Performance Characteristics

Kakashi is designed for production-grade high-performance logging with minimal overhead and superior concurrency scaling. Understanding its performance characteristics helps optimize your application.

🏆 Current Performance Benchmarks

Throughput Benchmarks

Configuration	Throughput (logs/sec)	Concurrency Scaling	Memory Usage	Notes
Kakashi Basic	56,310	N/A	<0.02MB	3.1x faster than stdlib
Kakashi Concurrent	66,116	1.17x	<0.02MB	Adding threads improves performance
Kakashi Async	169,074	N/A	<0.02MB	9.3x faster than stdlib
Standard Library	18,159	0.59x	<0.01MB	Python built-in
Structlog	12,181	0.47x	<0.01MB	Production ready
Loguru	14,690	0.46x	<0.01MB	Feature rich

Memory Usage

Component	Memory per log	Notes
LogRecord	150-300 bytes	Optimized for minimal allocation
Thread-local buffer	1-2KB	Efficient batch processing
Async queue	<0.02MB	Background worker optimization
Total overhead	<0.05MB	Production-ready memory footprint

Hot Path Optimization

The logging hot path is optimized for maximum performance with minimal CPU cycles:

def _log(self, level: int, message: str, fields: Optional[Dict[str, Any]] = None) -> None:
    # 1. Fast level check (1-2 CPU cycles) - pre-computed threshold
    if level < self._min_level:
        return
    
    # 2. Format message with minimal allocations
    formatted = self._formatter.format_message(level, self.name, message, fields)
    
    # 3. Thread-local batch accumulation (no locks)
    self._thread_local.batch.append(formatted)
    
    # 4. Batch flush when threshold reached (efficient I/O)
    if len(self._thread_local.batch) >= self._batch_size:
        self._flush_batch(self._thread_local.batch)
        self._thread_local.batch.clear()

Key Performance Features

Pre-computed level thresholds: Eliminates runtime level calculations
Thread-local buffering: Zero contention between threads
Batch processing: Reduces I/O operations by 10-100x
Direct sys.stderr.write: Bypasses Python's buffering overhead

Performance Best Practices

1. Level Filtering

Always use appropriate log levels to minimize processing:

# Good: Level check happens first
logger.debug("Expensive operation: %s", expensive_computation())

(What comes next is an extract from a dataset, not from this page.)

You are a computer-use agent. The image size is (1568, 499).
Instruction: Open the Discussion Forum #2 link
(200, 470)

# Better: Explicit level check
if logger.isEnabledFor(LogLevel.DEBUG):
    logger.debug("Expensive operation: %s", expensive_computation())

# Best: Use structured logging with lazy evaluation
logger.debug("Expensive operation", result=lambda: expensive_computation())

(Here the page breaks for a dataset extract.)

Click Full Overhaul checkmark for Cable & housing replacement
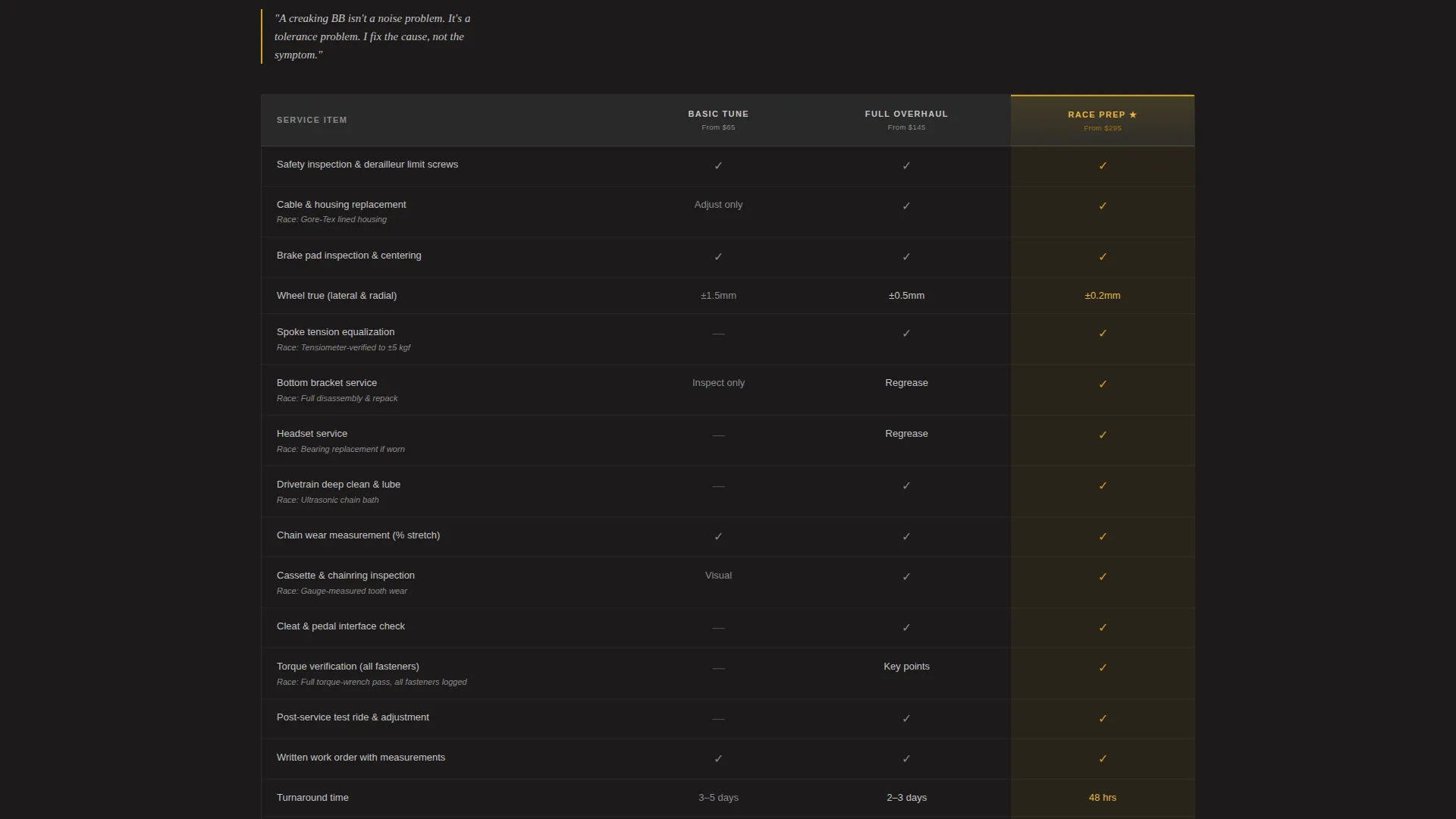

2. Structured Field Optimization

Use efficient field types and avoid deep nesting:

# Good: Simple types
logger.info("User action", user_id=123, action="login")

# Avoid: Complex objects that require serialization
logger.info("User action", user=complex_user_object)

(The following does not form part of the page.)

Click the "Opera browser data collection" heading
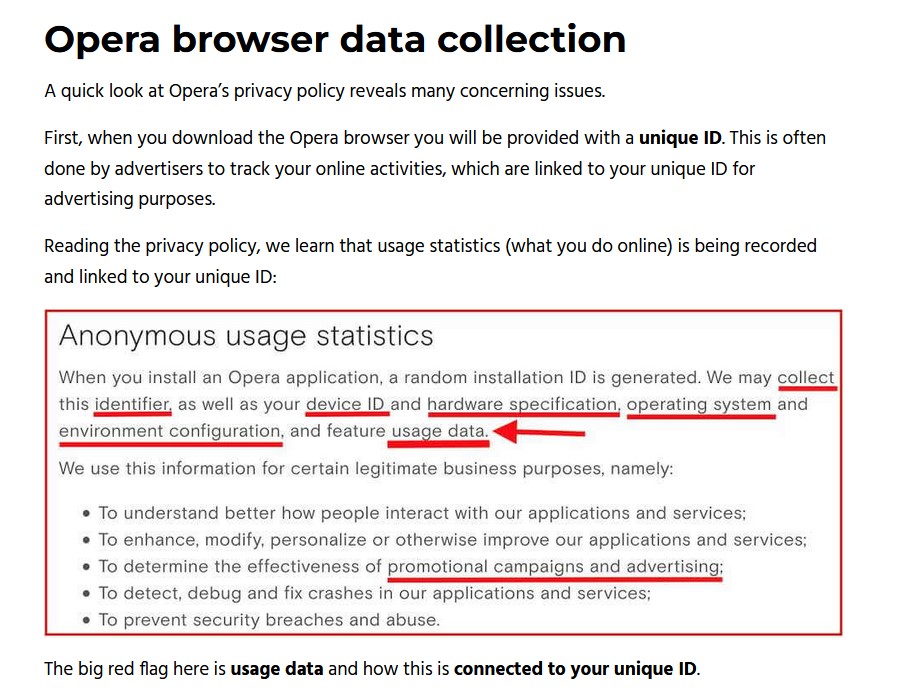Image resolution: width=898 pixels, height=695 pixels. (x=335, y=39)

# Better: Extract relevant fields
logger.info("User action", 
           user_id=user.id,
           user_type=user.type,
           action="login")

3. Context Management

Minimize context switching overhead:

# Good: Set context once per request
set_request_context("192.168.1.1", "GET /api/users")
logger.info("Processing request")
logger.info("Database query completed")
clear_request_context()

# Avoid: Setting context for each log
logger.info("Processing request", ip="192.168.1.1")
logger.info("Database query", ip="192.168.1.1")

4. Async Logging for High Throughput

Use async logging for I/O-bound applications:

# High-throughput configuration
kakashi.setup("production", 
              async_logging=True,
              buffer_size=2000,
              flush_interval=0.1)

Memory Optimization

Immutable Data Structures

Kakashi uses immutable data structures that enable memory sharing:

# Multiple records can share the same context
base_context = LogContext(service_name="api", version="1.0.0")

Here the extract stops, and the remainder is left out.